20 Upper GI pathology

Question 1

What is the structure and history of the normal oesophagus?

Answer 1

Mostly squamous epithelium.
Cricopharyngeal and gastro-oesophageal junctions.
Distal 2cm below diaphragm is glandular mucosa.

Question 2

What is reflux oesophagitis?

Risk factors? (4)

Answer 2

Gastric acid/bile reflux.

Defective LOS, hiatus hernia, increased intra-abdo kPa, gastric outflow stenosis.

Question 3

Differentiate between the two types of hiatus hernia.

Answer 3

Sliding - reflux symptoms.

Paraesophageal - strangulation.

Question 4

What is the histology of reflux oesophagi’s? (4)

Answer 4

Basal cell hyperplasia
Papillae elongation
Increased cell desquamation (shedding).
Inflammatory cell infiltration.

Question 5

What are the complications of reflux oesophagitis? (5)

Answer 5

Ulceration.
Haemorrhage.
Perforation.
Benign stricture.
Barrett's oesophagus.

Question 6

What is Barrett’s oesophagus?

Which types of columnar mucosa do this?

Answer 6

Proximal extension of squamo-columnar junction.

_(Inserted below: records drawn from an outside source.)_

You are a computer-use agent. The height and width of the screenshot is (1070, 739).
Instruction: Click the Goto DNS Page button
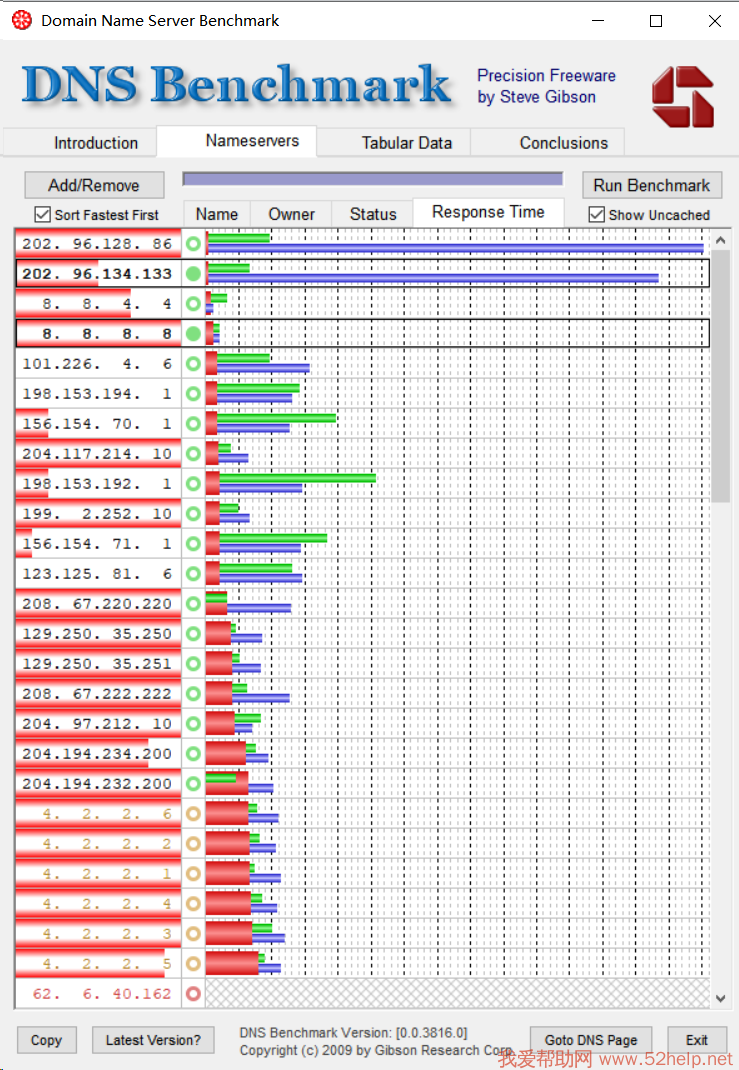pos(590,1040)
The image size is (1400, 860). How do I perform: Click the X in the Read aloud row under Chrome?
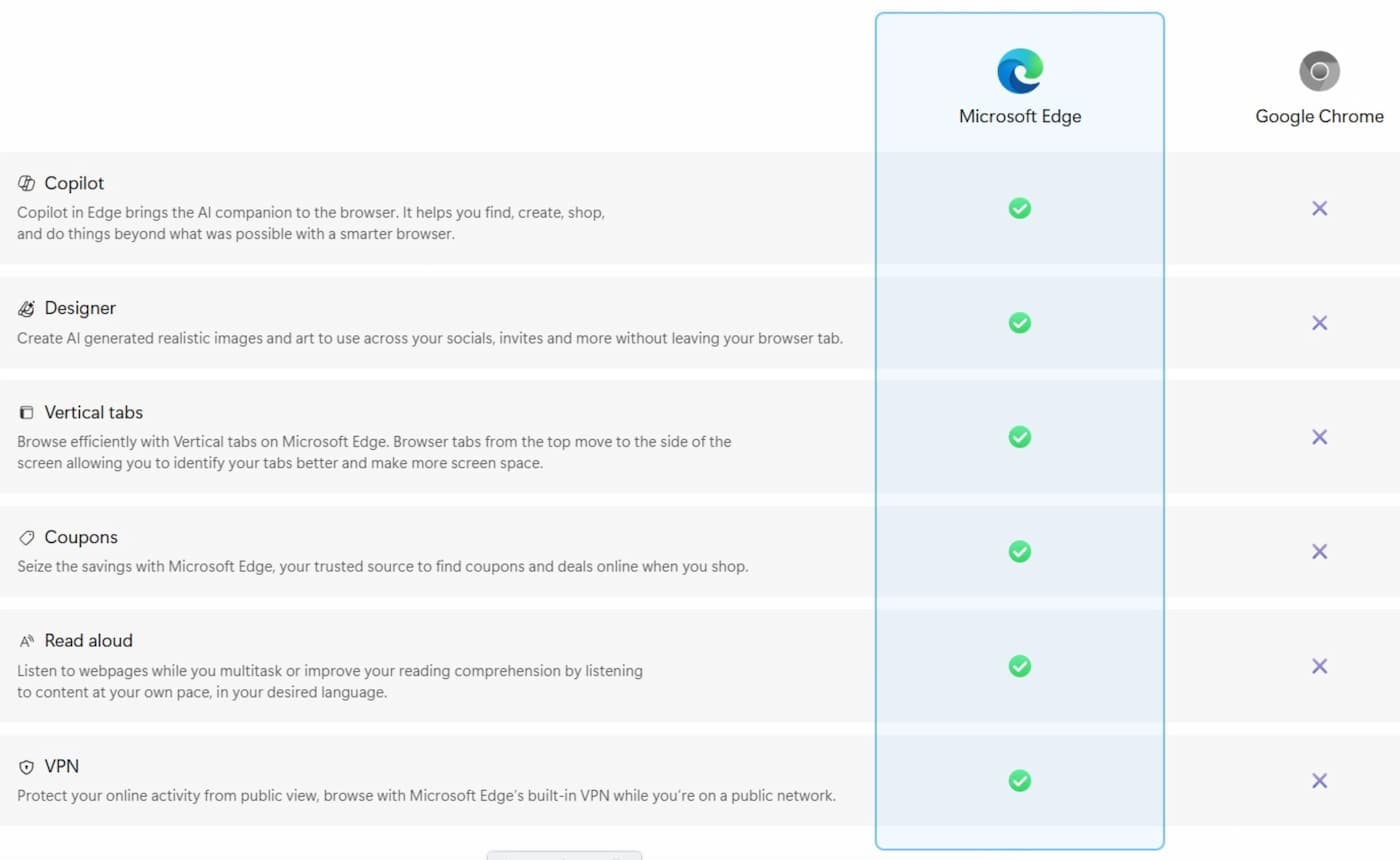click(x=1318, y=666)
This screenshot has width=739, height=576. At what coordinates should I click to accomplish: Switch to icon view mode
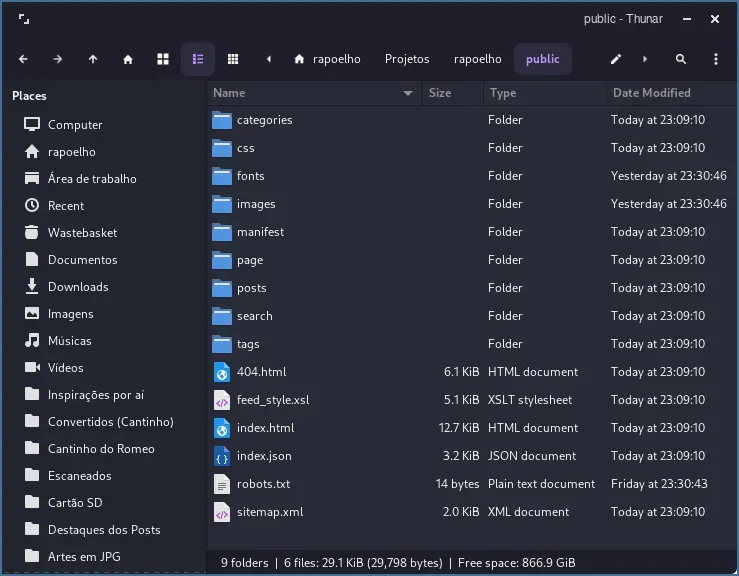click(163, 59)
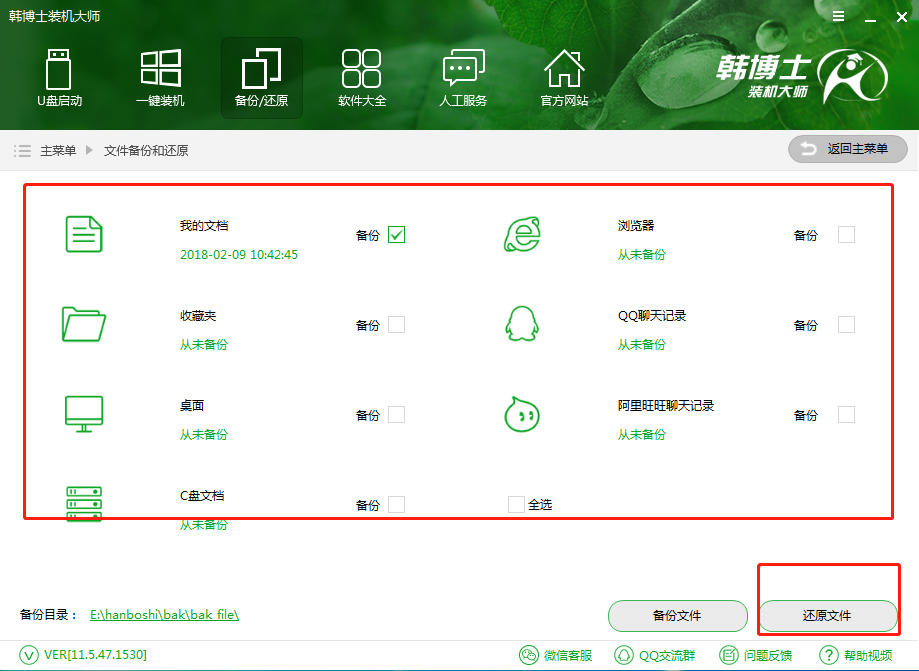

Glandular metaplasia.
Gastric cardia/body type, intestinal (‘specialised BM’).

Question 7

What can Barrett’s oesophagus develop into?

Answer 7

Adenocarcinoma.

Question 8

What are the two types of oesophageal carcinoma?

Answer 8

Squamous cell carcinoma.

Adenocarcinoma (most of UK).

Question 9

What is the epidemiology of adenocarcinoma of the oesophagus? (3)

Answer 9

Industrialised countries.
7 M : 1 F.
Caucasians.

Question 10

What are the types of macroscopic appearance of adenocarcinoma of the oesophagus? (6)

Answer 10

Plaque like.
Nodular.
Fungating.
Ulcerated.
Depressed.
Infiltrating.

Question 11

What are the risk factors for squamous carcinoma of the oesophagus? (7)

Answer 11

Tobacco, alcohol.
Nitrosamines.
Thermal injury.
HPV.
Male and black.

Question 12

Differentiate between the position of squamous carcinoma and adenocarcinoma of the oesophagus.

Answer 12

Adenocarcinoma: lower.
Squamous: middle and lower.

Question 13

In the TNM staging for oesophageal carcinoma, what are the T stages?

Answer 13

T1: invades lamina propria/ muscularis mucosa/ submucosa.
T2: invades muscularis propria.
T3: invades adventitia.
T4: invades adjacent structures.

Question 14

What is the pathogenesis of gastritis? (5,5)

Answer 14

Increased aggression: alcohol, smoking, drugs, radiation/chemo, infection
Impaired defences: ischaemia, shock, delayed emptying, duodenal reflux, impaired pepsin secretion.

Question 15

What are the main causes of chronic gastritis? (5)

Answer 15

Autoimmune.
H pylori infection.
Chemical injury.
NSAIDs.
Bile reflux.

Question 16

How des H pylori lead to chronic gastritis?

Answer 16

Damages epithelium -> chronic inflammation.
More common in antrum.
Results in glandular atrophy, fibrosis and intestinal metaplasia.

Question 17

What is peptic ulcer disease?
Sites? (3)
Aetiology? (5)

Answer 17

Local defect at least into submucosa.
Duodenum, antral/body junction, GOJ.
Hyperacidity, H pylori, reflux, NSAIDs, smoking.

Question 18

What is the histology of an acute gastric ulcer? (3)

Answer 18

Full thickness coagulative necrosis.
Covered with ulcer slough - necrotic debris, fibrin, neutrophils.
Granulation tissue on ulcer floor.

Question 19

What is the histology of a chronic gastric ulcer? (4)

Answer 19

Clear cut overhanging edges.
Extensive granulation + scarring.
Scarring breaches muscular propria.
Bleeding.

Question 20

What are the complications of peptic ulcers? (4)

Answer 20

Haemorrhage + anaemia.
Perforation + peritonitis.
Adjacent penetration.
Stricture - hourglass deformity.

Question 21

Differentiate between a gastric and a duodenal ulcer.

Answer 21

1 gastric : 3 duodenal.
Age risk : Only up to 35.
Low acid : Elevated acid.
70%HP : 95% HP caused.
Blood group A : O.

Question 22

Differentiate between adenocarcinoma of the GOJ and the gastric body/antrum.

Answer 22

GOJ: white males, reflux associated, increasing incidence.
Body: H. pylori and diet associated. Decreasing incidence.

Question 23

What are the frequent and non frequent gastric cancers.

Answer 23

Freq: adenocarcinoma.
Non: Endocrine, MALT lymphomas, stromal tumours.

Question 24

What are the two main histological subtypes of adenocarcinoma?

Answer 24

Scattered growth - diffuse type, signet ring cells.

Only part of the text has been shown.